2. When the Water Breaks - Liquid Tension Experiment. There is a lot of really good Dream Theater and solo album John Petrucci to choose from, but I really think the LTE stuff is his best. And this song is like a guitarist's primer of awesomery. It's so good it makes you make up words, and clocking in at almost 17 minutes, it covers almost every gamut imaginable.
Not so easy:
I had to think long and hard on this, but I kept coming back to this one song -
3. Little Wing - as performed by Stevie Ray Vaughan. I am a HUGE Hendrix fan, but the SRV version is one of those few remakes that transcends the original. And when you're talking about Jimi Hendrix, that's fucking saying something. His Scuttle Buttin' from the Live at Carnegie Hall album was almost this entry, but Little Wing is just SO F-N AMAZING.
Anyway, that's my list.

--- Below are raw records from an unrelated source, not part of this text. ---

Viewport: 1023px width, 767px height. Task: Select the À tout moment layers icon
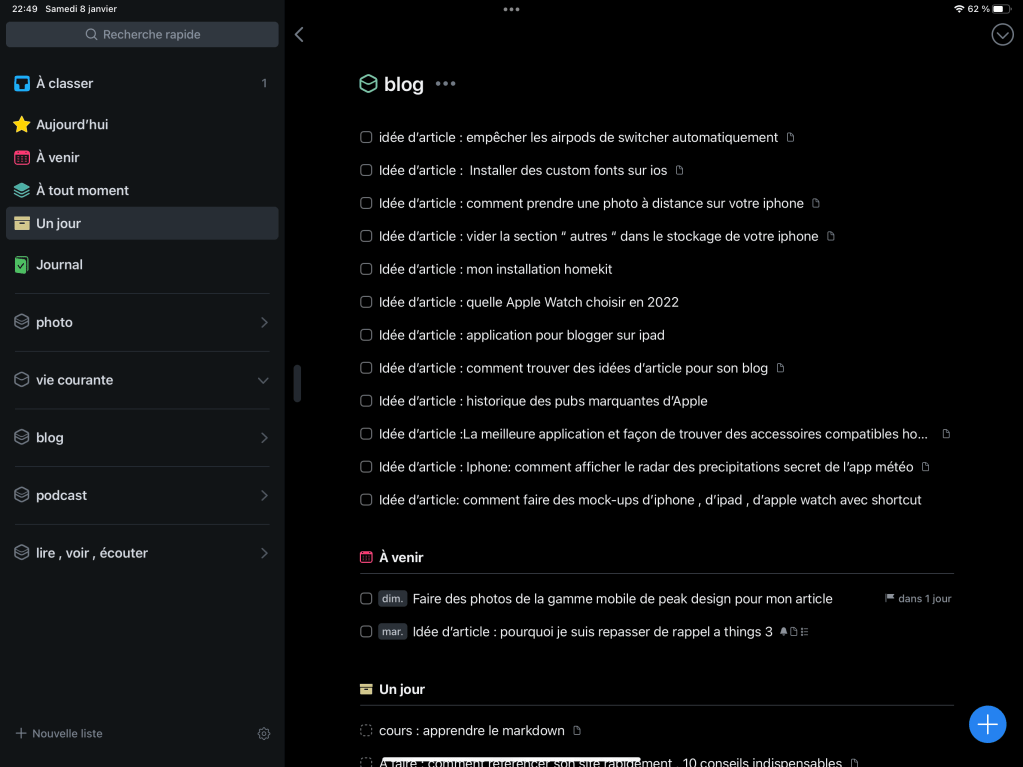click(22, 191)
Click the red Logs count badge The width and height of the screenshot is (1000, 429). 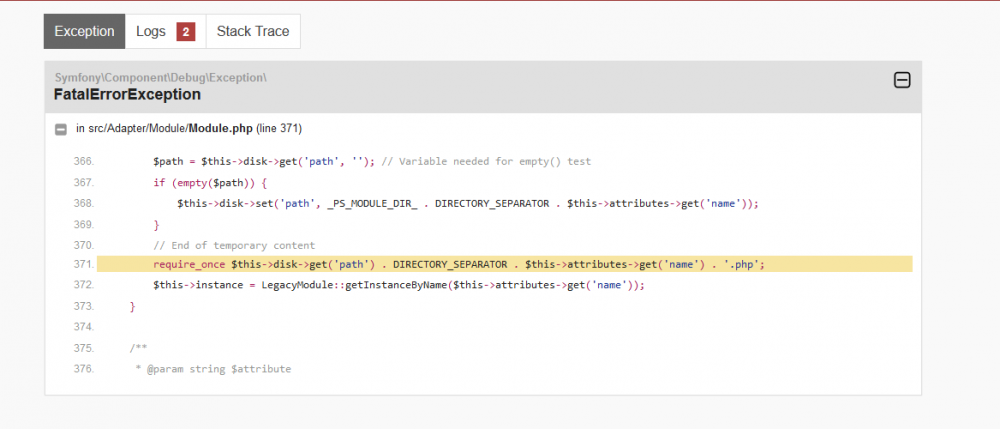(x=186, y=32)
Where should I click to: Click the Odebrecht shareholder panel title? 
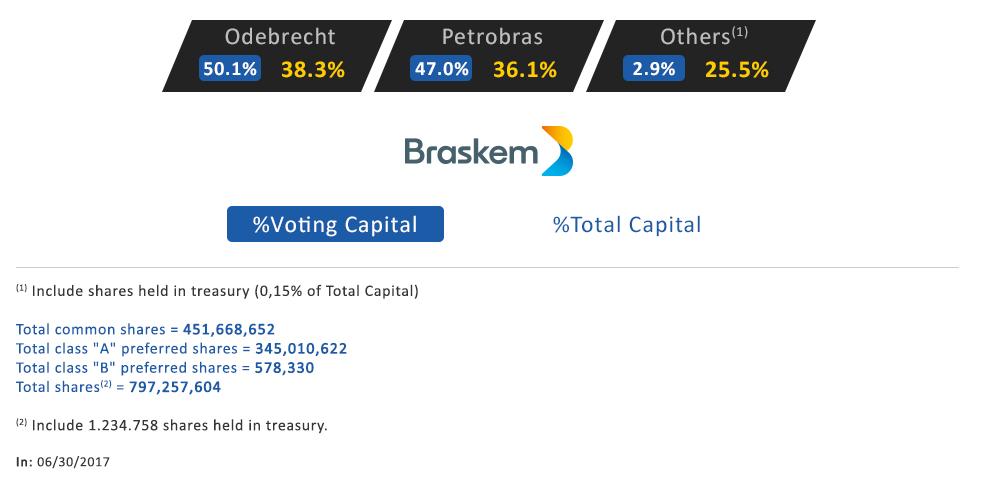280,36
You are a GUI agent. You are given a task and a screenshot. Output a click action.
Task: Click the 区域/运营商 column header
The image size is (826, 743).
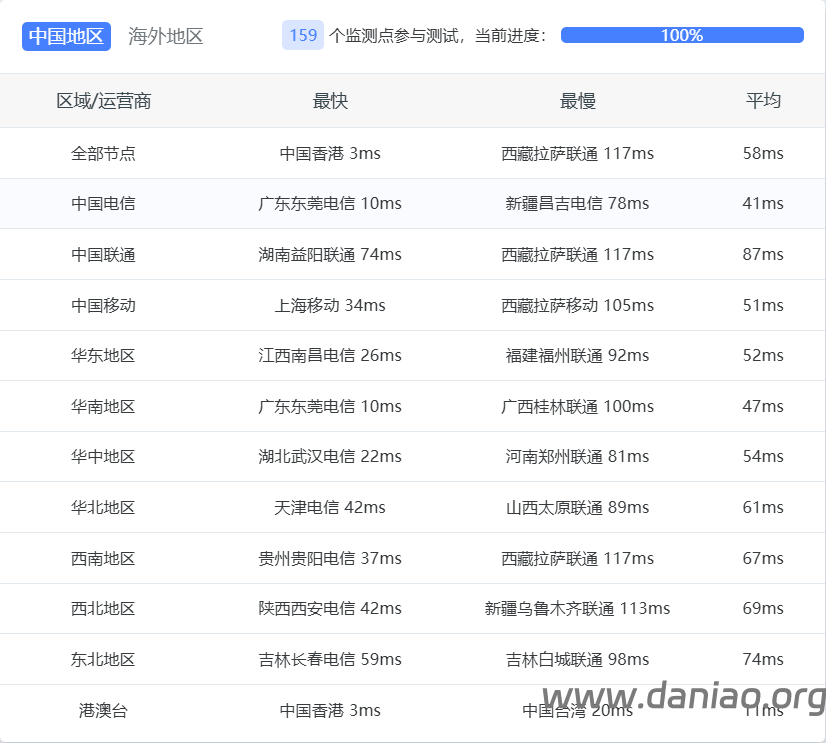(104, 101)
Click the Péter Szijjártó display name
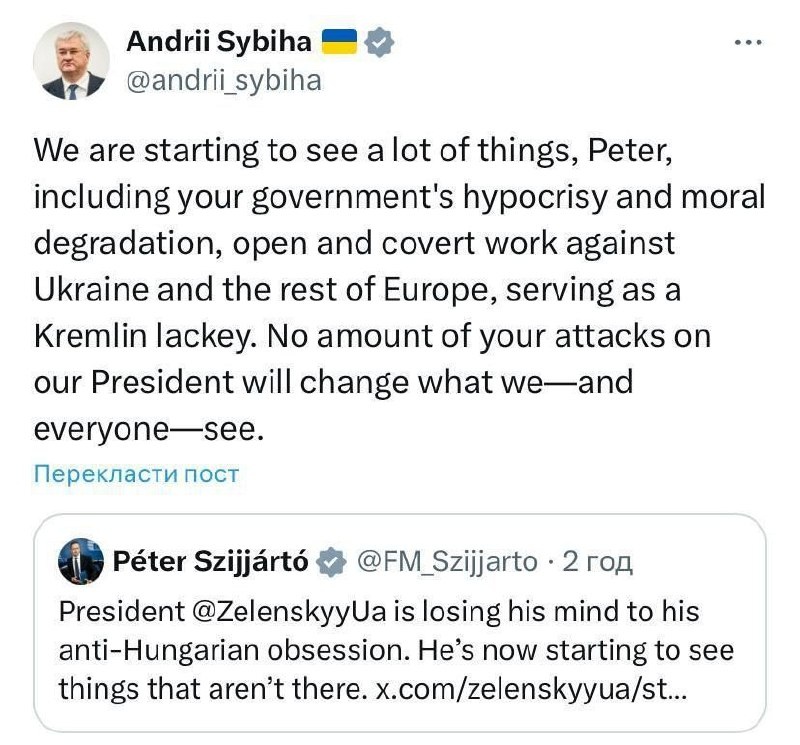The width and height of the screenshot is (800, 745). (210, 562)
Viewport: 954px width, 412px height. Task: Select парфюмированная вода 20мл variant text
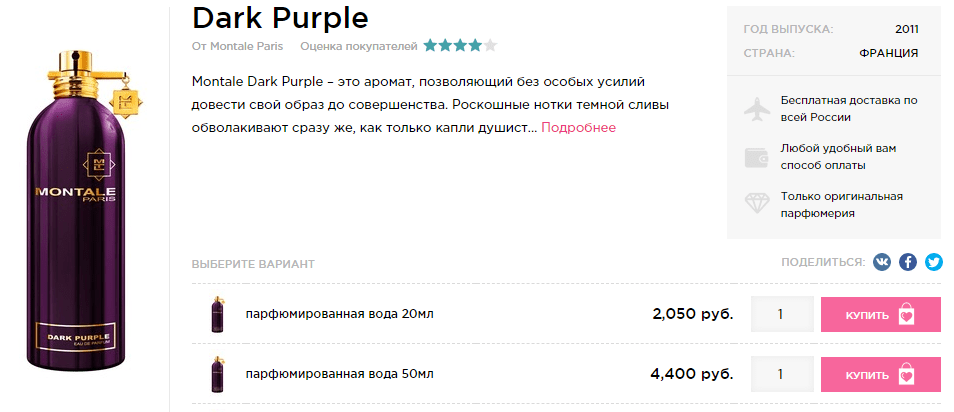click(x=339, y=314)
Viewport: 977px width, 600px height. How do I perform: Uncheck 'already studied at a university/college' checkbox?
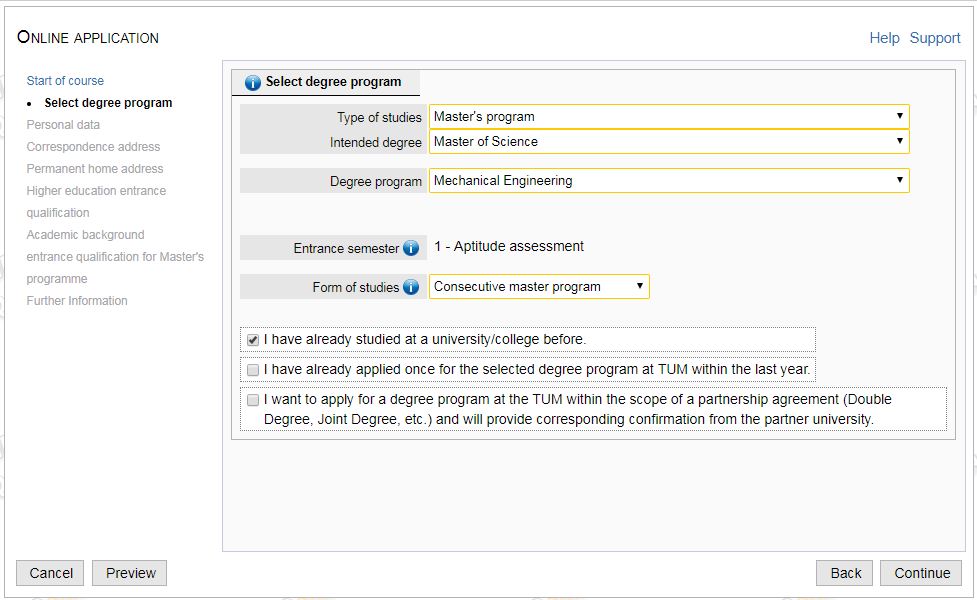click(x=253, y=340)
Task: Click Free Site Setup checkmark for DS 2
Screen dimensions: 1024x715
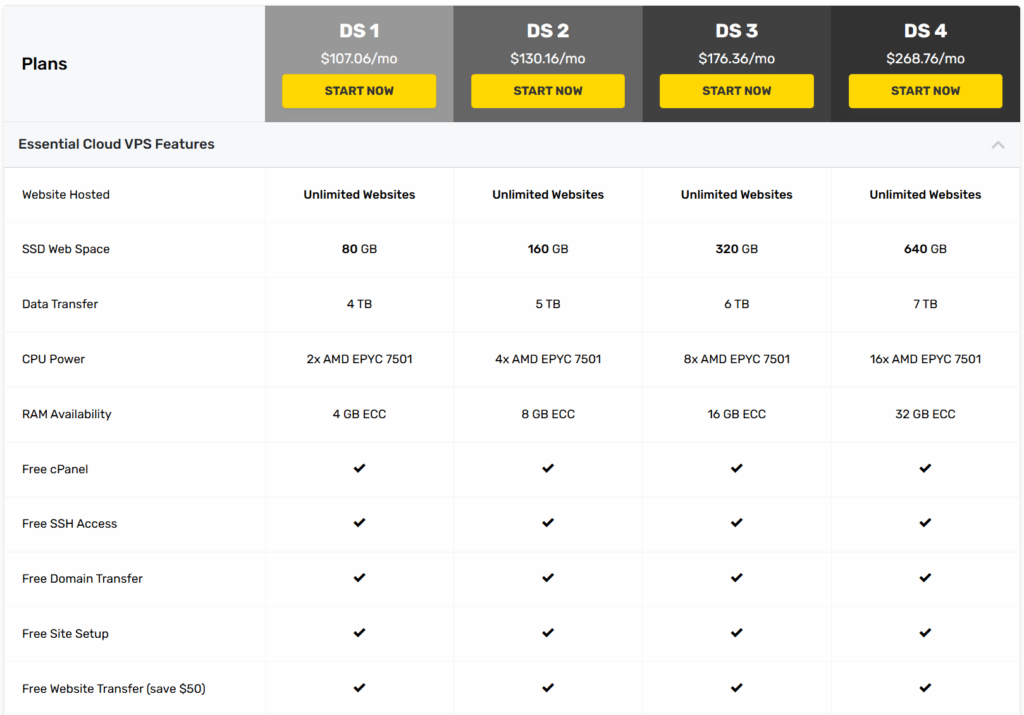Action: coord(548,633)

Subject to change without warning.
I'm not much into the geetar solos, but seeing as how I'm the new guy I should probably play along.
1. Steve Clark of Def Leppard - Pour Some Sugar on Me, from the album Hysteria: I love this album, and I love this song. The lyrics are amazingly stupid yet fun to sing. While the solo isn't exactly a screaming blur of technical virtuosity, it fits the song perfectly.
2. Mark Knopfler of Dire Straits - Telegraph Road, from the album Love Over Gold: The entire 14 minute song is packed with beautiful, clear, singing guitar work. It's like an extended solo punctuated with lyrics. There are not a lot of songs that can hold my attention for that long.
3. Joe Satriani - Flying in a Blue Dream, from the album Flying in a Blue Dream: I'm not much on hotrod guitarists. There are lots of guitar players that are unbelievable technicians yet bore the hell out of me. (Steve Vai, Yngwie, etc.) Joe is technically amazing along with emotionally compelling. He has such amazing mastery, but doesn't come across like a robot. I love the solo work in this piece, and quite frankly love the whole album.
1. Layla – Eric Clapton – You say Guitar, I say LAAAAAAAYYYYYLAAAAAAAAA. The opening bars of the song are classic, and the 10 minute(ish) opus at the end of the song is just fun. I have made out to this song more times than I need to count. You’ve got it in your head now don’t you?
2. Thunder Kiss ’65 – Rob Zombie – The bass makes my panties a wet (in a good way), it’s also a great hockey fight song and work-out song.
3. Stairway to Heaven – Led Zepplin – Last dance, last chance for looooooooooooove. It’s soothing and reminds me of a time when the guys I danced with only came up to my boobs, now they mostly come up to my shoulders. What’s with all the Hobbits?
So what about you? What are your favorite solos? What makes you pick up that air guitar and jump around your living room when you think no one is looking?